_Extract provided_
######
Killed Boston Marathon bombing suspect Tamerlan Tsarnaev, an ethnic Chechen Muslim, has been identified by the FBI as a “strong believer” in Islam, and an adept of jihadism. Tamerlan was unabashed in his Muslim piety and avowal of jihad—the latter bringing him to the attention of both Russian intelligence and the FBI.
Indeed, Tamerlan Tsarnaev was identified last summer, during a 6-month sojourn in Russia, as having frequented a well-known jihad-fomenting mosque in Machachkala, Dagestan, meeting directly with a jihadist underground movement leader there at least six times. It has further been suggested that Tamerlan and his surviving brother Dzhokar, a Boston Marathon bombing suspect co-conspirator, who was in thrall to his elder brother (as well as to jihadism), were jointly “inspired” by Doku Umarov, known as Russia’s Bin Laden, and also an ethnic Chechen. Umarov is believed to have organized jihad terror attacks, such as the mass-murderous homicide bombing of Moscow’s Metro system, which slaughtered at least 40. Ominously, as noted by Chechen analyst, Dr. Carlo Gallo, “Umarov has made statements in which he said that the enemy of Islam is not just Russia, but America….”
######
_Information provided_
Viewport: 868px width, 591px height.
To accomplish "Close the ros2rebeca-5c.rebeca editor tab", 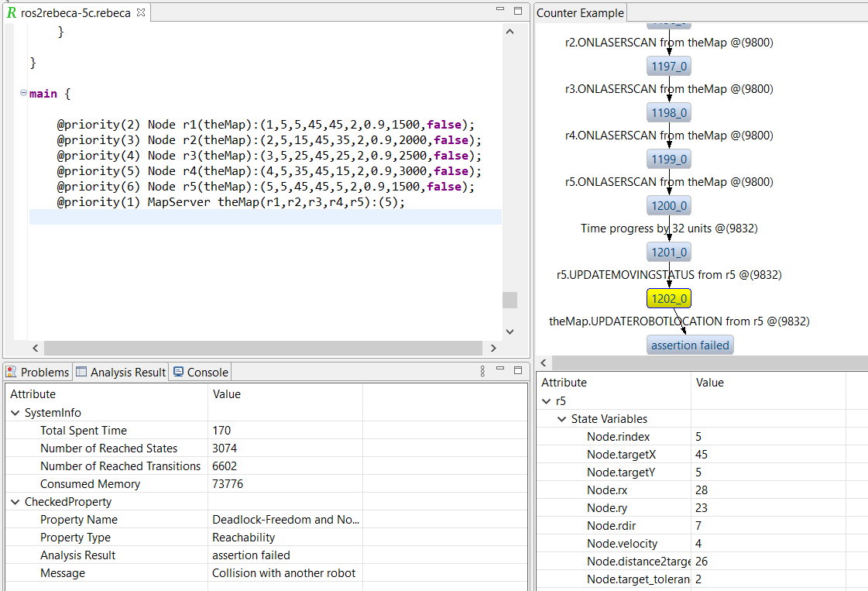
######
_Tasks and exercises_
A. In the passage on Tamerlan Tsarnaev, in which city was the mosque he frequented during his time in Russia?
B. Copy out part of the passage on Tamerlan Tsarnaev, beginning at the words "Killed Boston Marathon" and ending after the words "and the FBI.".

_Per-task outputs_
A. Machachkala, Dagestan.

B.
Killed Boston Marathon bombing suspect Tamerlan Tsarnaev, an ethnic Chechen Muslim, has been identified by the FBI as a “strong believer” in Islam, and an adept of jihadism. Tamerlan was unabashed in his Muslim piety and avowal of jihad—the latter bringing him to the attention of both Russian intelligence and the FBI.